Yves Saint Laurent – the Western privilege in fashion

In March last year, the Yves Saint Laurent (YSL) 2017 runway clutches looked extremely similar to the MBURU baguette clutch, which was launched just a few months earlier by up-and-coming Senegalese brand Tongoro. As you can imagine, Tongoro’s founder and owner Sarah Diouf, was outraged. In her view, the signature bag represented an essential part of Senegalese culture, and embodied the very essence of her people’s dignity. YSL creating the exact same design, look, and even texture, of her clutch was not something she took lightly or felt flattered by.

It’s not the first time a long clutch has been made, but the resemblance in length and texture makes it easy to understand why she alleged that YSL directly copied the design from Tongoro. She made sure her voice was heard in the industry regarding the issue, but YSL never made a single statement about it. Why? Because it is a Western brand with power and privilege. 
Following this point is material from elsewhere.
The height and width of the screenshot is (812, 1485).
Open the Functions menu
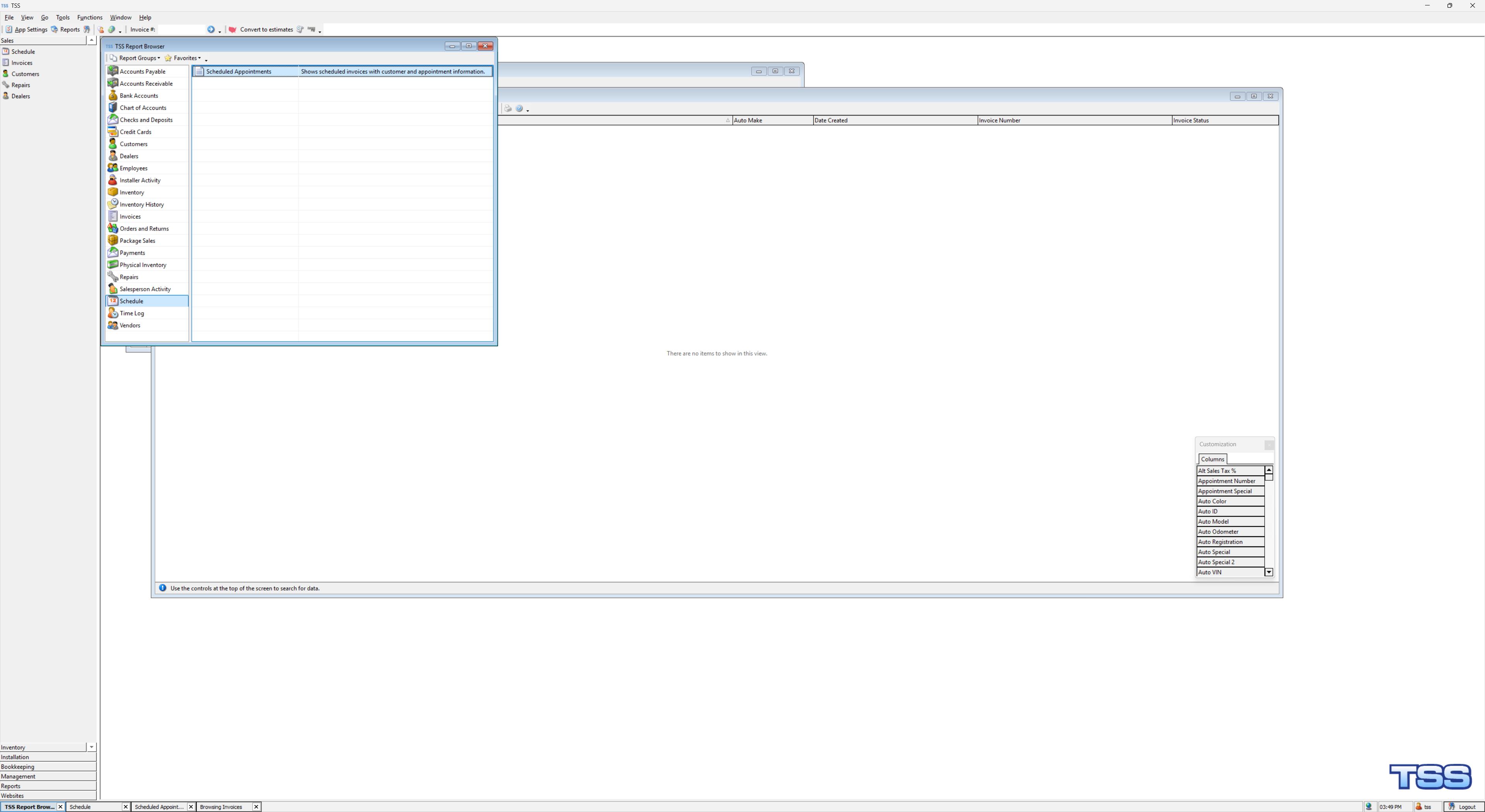89,17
Cultural appropriation in fashion goes beyond taking over a creative idea. It translates into the exploitation of a designer, a pattern, a style, or texture, representing a lot more than just what it aesthetically looks like. Most importantly, it demonstrates an unfairness in privilege within the industry.

YSL sold the bag for ten times more than Tongoro, meaning the brand is profiting largely on a design that is not their own and pushing the real owners to the sidelines. This is the pure, unfair advantage of cultural appropriation within the fashion industry – new brands are bullied by bigger designers with the power to copy and make big bucks on an item they did not come up with. This leaves smaller brands struggling to get their names out there, and their cultures become silenced. 
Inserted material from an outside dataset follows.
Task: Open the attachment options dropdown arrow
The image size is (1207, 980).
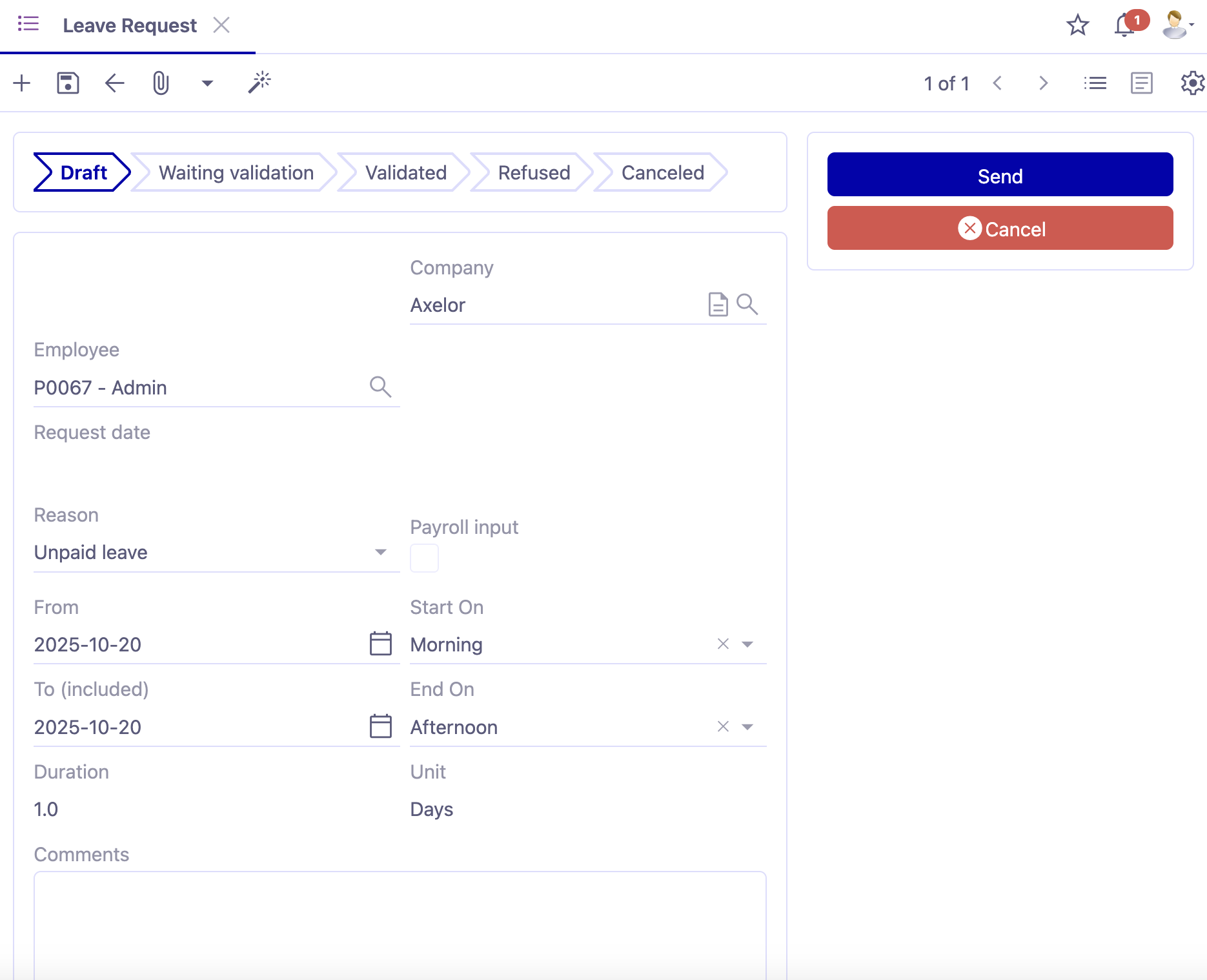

Isabel Marant – zero transparency in fashion

It’s perfectly fine to be inspired, but what happens when inspiration becomes an excuse for lack of transparency? French women’s wear brand Isabel Marant was called out for cultural appropriation by a small community of Mexican women from Santa Maria Tlahuitoltepec. They saw a striking resemblance between the brand’s 2015 Etoile Collection and their traditional costume.
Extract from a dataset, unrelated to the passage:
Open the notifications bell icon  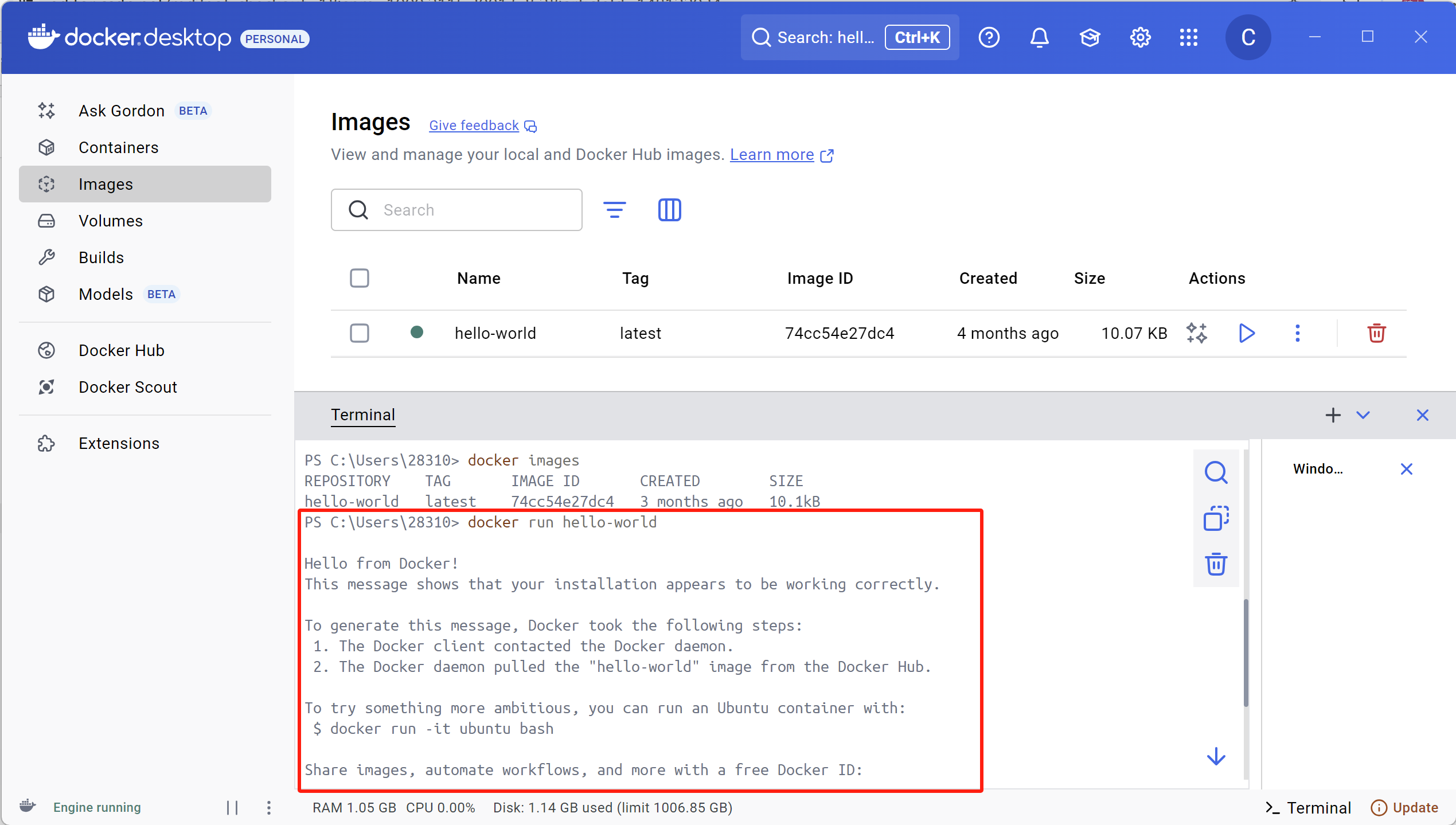coord(1039,38)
The community of women considered taking legal action against Isabel Marant for a blouse. To them, the design of the blouse was a symbol of their identity and had transcended borders; but the brand claimed it was new. Not to mention the profit it made from the item, which Isabel Marant sold for £200 (4500 Mexican pesos) when the original only costs £11 (300 Mexican pesos).

The crazy thing is, through this incident, this small community of women may have come up with a solution to fight cultural appropriation in fashion. After seeing their item copied, the women invited Isabel Marant to visit them and learn about the community and the artisans who sow this blouse. They were offering something crucial: transparency. After all, what a lot of small-time designers and communities want is recognition and respect of their culture and creativity. 

A brand borrowing a style, design, or craft they did not invent, should demonstrate thorough understanding about how it is made, where it comes from, and what it truly means. Most importantly, it should give credit where it is due – by both asking permission to use a design, which could lead to productive and lucrative collaborations, and crediting the community or designer that “inspired” them with the mention of their name in a transparent manner.

Writing this saddens me because cultural appropriation just seems like a never-ending trend. These brands use their privilege to take from and silence cultures that have a right to own their creativity. How can we as individuals fight this? It’s by speaking up, saying it is not OK, and even more valuable – supporting brands who truly represent the culture of a fabric, style, or clothing item. For the West African Ankara print, brands like Christie Brown or Natacha Bacco, and so many others, are worth supporting and purchasing from. Let’s make respect, honesty, transparency and fairness a trend in fashion.